▸ Исходный отрывок

········

Среди тех, кто умеет смешить, редко встречаются весельчаки. Над своими шутками им не позволяет смеяться этикет, а над чужими – гордость. Довлатов же, обожая веселить других, любил и сам посмеяться, делая это необычайно лестным для собеседника образом – ухая и растирая кулаком слезы.
Однажды, собрав смешные казусы из газетной жизни, мы сочинили “Преждевременные мемуары”. Показали их Довлатову. Уханье из-за стены доносилось настолько часто, что мы уже заранее порозовели от предстоящих похвал. Но приговор Сергея был суровым: не найдя тексту ни формы, ни смысла, мы, сказал он, разбазарили смешной материал. В прозе юмор должен не копиться, а работать.
В те годы я был уверен, что юмор – не средство, а цель. Одержимый идеей мастерства, я заменял все другие оценки словом “смешно”, потому что в нем слышались лаконизм и точность. Анекдот убивают длинноты и отсебятина. Смешное, как стихи или музыку, нельзя пересказать – только процитировать. Поскольку юмор – это то, что остается, когда убирают лишнее, то смешное – первичная стихия литературы, в которой словесность живет в неразбавленном виде.
Довлатов такой взгляд на вещи не разделял и делал все, чтобы от него нас отучить. В его письмах я обнаружил суровую отповедь: “Отсутствие чувства юмора – трагедия для литератора, но отсутствие чувства драмы (случай Вайля и Гениса) тоже плохо”.
Нам он этот тезис излагал проще: хоть бы зубы у вас заболели. Иногда Сергей с надеждой спрашивал:
– Ну признайся, вы с Петей хоть раз подрались?
В себе Сергей чувство драмы лелеял и холил. Никогда не забываясь, он прерывал слишком бурное веселье приступом хандры. Обнаружить то, что ее вызвало, было не проще, чем объяснить сплин Онегина. Сергея могло задеть неловкое слово, небрежная интонация, бесцеремонный жест. И тогда он мрачнел и уходил, оставляя нас размышлять о причинах обид.
Мнительность была его органической чертой. Плохие новости Сергей встречал стойко, хорошие – выводили его из себя. Он ждал неудачу, подстерегал и предвидел ее.
Отстаивая свое право переживать, в том числе и впустую, Довлатов бесился из-за нашей полупринципиальной-полубездумной беззаботности. Как-то в ответ на его очередную скорбь я механически бросил:
– А ты не волнуйся.

········

▸ Предоставленные данные
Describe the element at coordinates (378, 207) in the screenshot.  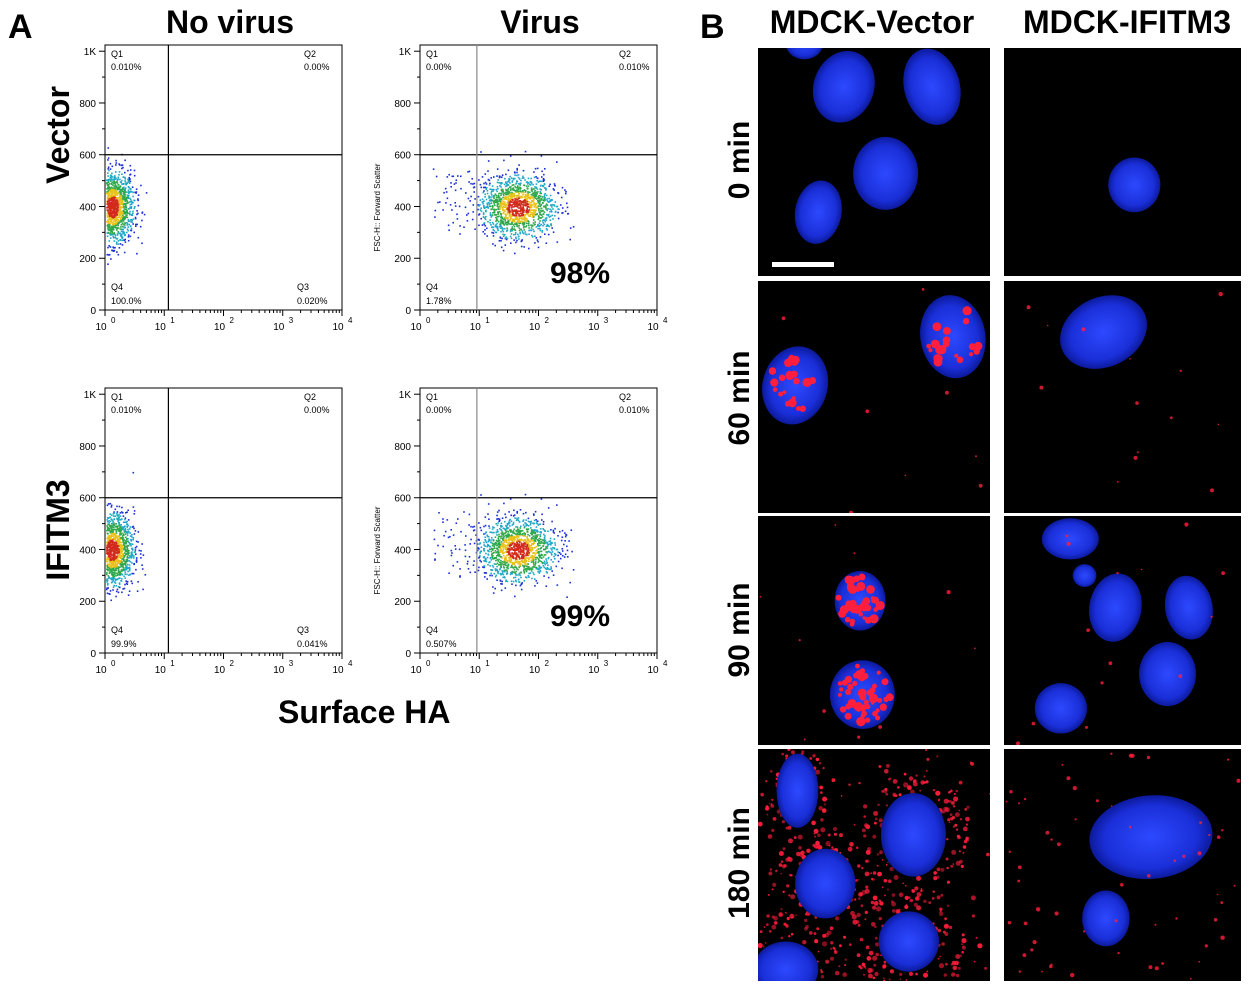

········

▸ Условия заданий
**1)** Объясните по отрывку о Довлатове, почему рассказчик заменял все другие оценки словом «смешно». Уложитесь в одно–три предложения.
**2)** Продолжите отрывок о Довлатове с того места, где он заканчивается.
Приведенные данные никак не связаны с отрывком о Довлатове.

▸ Ответы к заданиям
**1)** Рассказчик заменял все другие оценки словом «смешно», потому что слышал в нем лаконизм и точность. Так проявлялась его одержимость идеей мастерства.

**2)**
В ответ Сергей, не признававший ничего не значащих реплик, взорвался:
– Ты еще скажи мне: стань блондином.
Довлатов считал себя человеком мрачным. “Главное, – предупреждал он в одном письме, – не подумай, что я веселый, и тем более счастливый человек”. И вторил себе в другом: “Тоска эта блядская, как свойство характера, не зависит от обстоятельств”.
Я ему не верил до тех пор, пока сам с ней не познакомился. Мне кажется, это напрямую связано с возрастом. Только доживя до того времени, когда следующее поколение повторяет твои ошибки, ты убеждаешься в неуникальности своего существования. Тоска – это осознание того предела, о существовании которого в юности только знаешь, а в зрелости убеждаешься.
Источник тоски – в безнадежной ограниченности твоего опыта, которая саркастически контрастирует с неисчерпаемостью бытия. От трагедии тоску отличает беспросветность, потому что она не кончается смертью.
“Печаль и страх, – пишет Довлатов, – реакция на время. Тоска и ужас – реакция на вечность”.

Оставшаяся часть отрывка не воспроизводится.